Handelt es sich bei dem am Donnerstag von 236 Abgeordneten aus den Reihen von SPD, Bündnis 90/Die Grünen und der Gruppe der Linken eingebrachten „Entwurf eines Gesetzes zur Neuregelung des Schwangerschaftsabbruchs“ (Bundestagsdrucksache 20/13775), mit dem diese den 1995 mühsam gefundenen Abtreibungs-Kompromiss auf den letzten Metern der kolossal gescheiterten Ampelkoalition zu Fall bringen wollen, nun um eine ernste Gefahr für Leib und Leben ungeborener Menschen oder bloß um einen Sturm im Wasserglas?

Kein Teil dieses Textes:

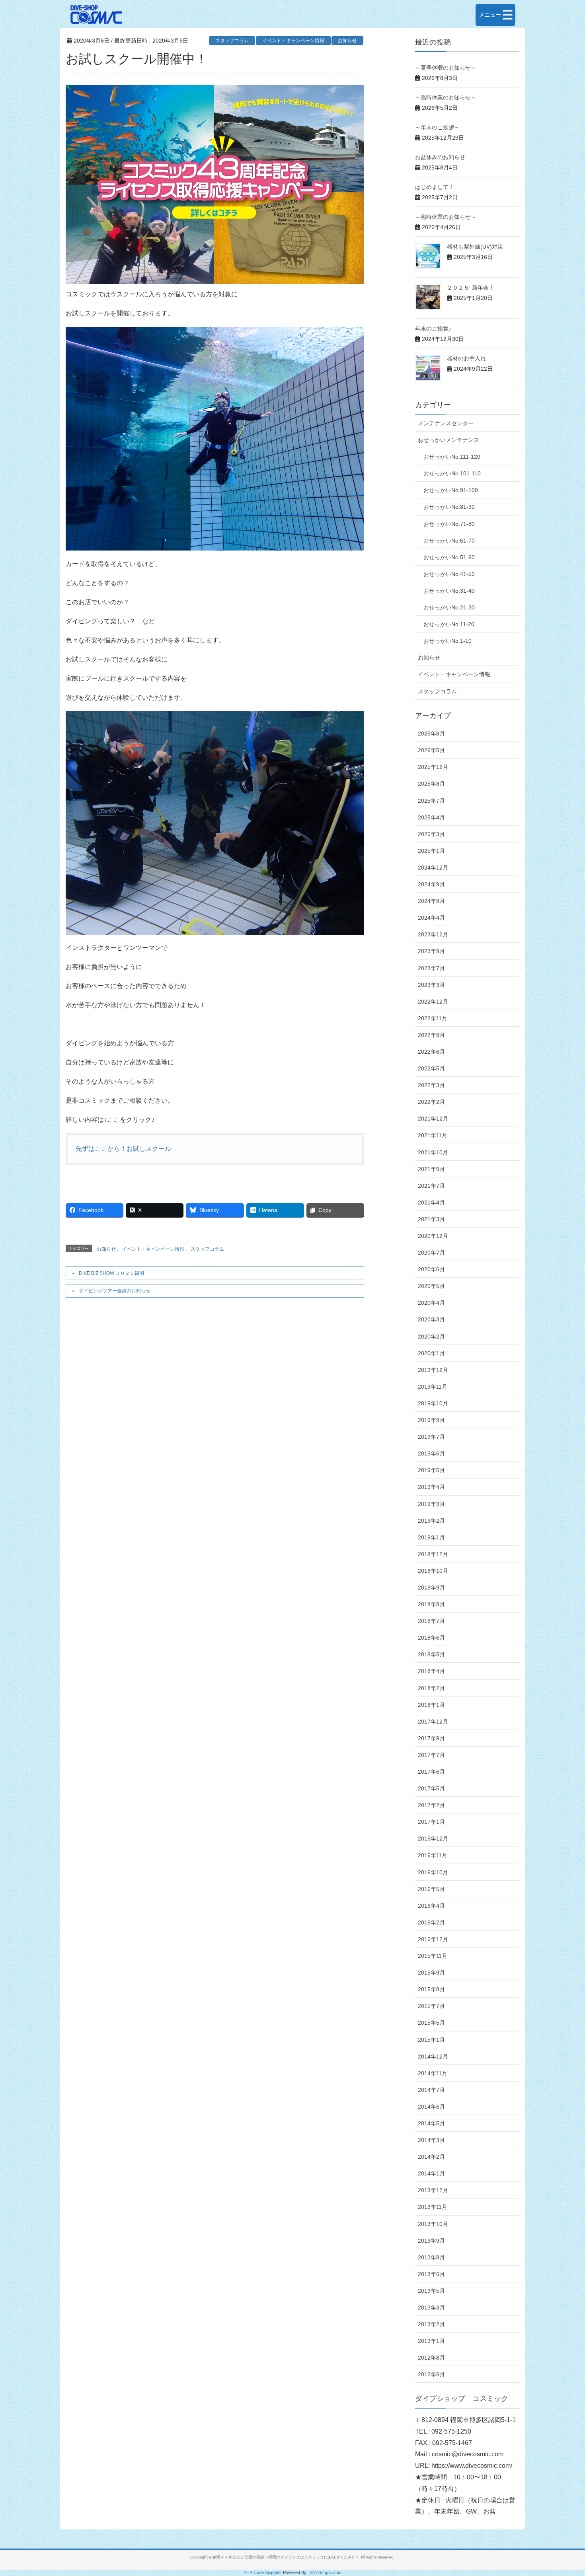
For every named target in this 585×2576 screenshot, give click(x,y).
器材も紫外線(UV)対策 (475, 246)
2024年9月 (431, 884)
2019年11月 (432, 1386)
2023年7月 (431, 968)
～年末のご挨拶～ (437, 127)
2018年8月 (431, 1604)
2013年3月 (431, 2307)
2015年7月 (431, 2006)
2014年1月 (431, 2173)
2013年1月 (431, 2341)
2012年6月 (431, 2374)
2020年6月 (431, 1269)
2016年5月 (431, 1889)
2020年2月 (431, 1336)
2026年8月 (431, 733)
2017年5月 (431, 1788)
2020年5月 (431, 1286)
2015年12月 (433, 1939)
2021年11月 (432, 1135)
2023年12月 (433, 934)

Die Antwort lautet: Das kommt ganz darauf an. Worauf? Dazu gleich mehr. Zunächst: Mit ihrem Manöver offenbaren die 236 Parlamentarier – unter ihnen auch Bundekanzler Olaf Scholz sowie die Bundesminister Annalena Baerbock, Robert Habeck und Lisa Paus – vor allem eines: Schlechten Stil sowie ihre Prioritäten. Bis zu den angekündigten Neuwahlen am 23. Februar verbleiben dem Bundestag noch maximal sechs Sitzungswochen, um bereits laufende Gesetzesverfahren zum Abschluss zu bringen oder länger geplante doch noch unter Dach und Fach zu bringen.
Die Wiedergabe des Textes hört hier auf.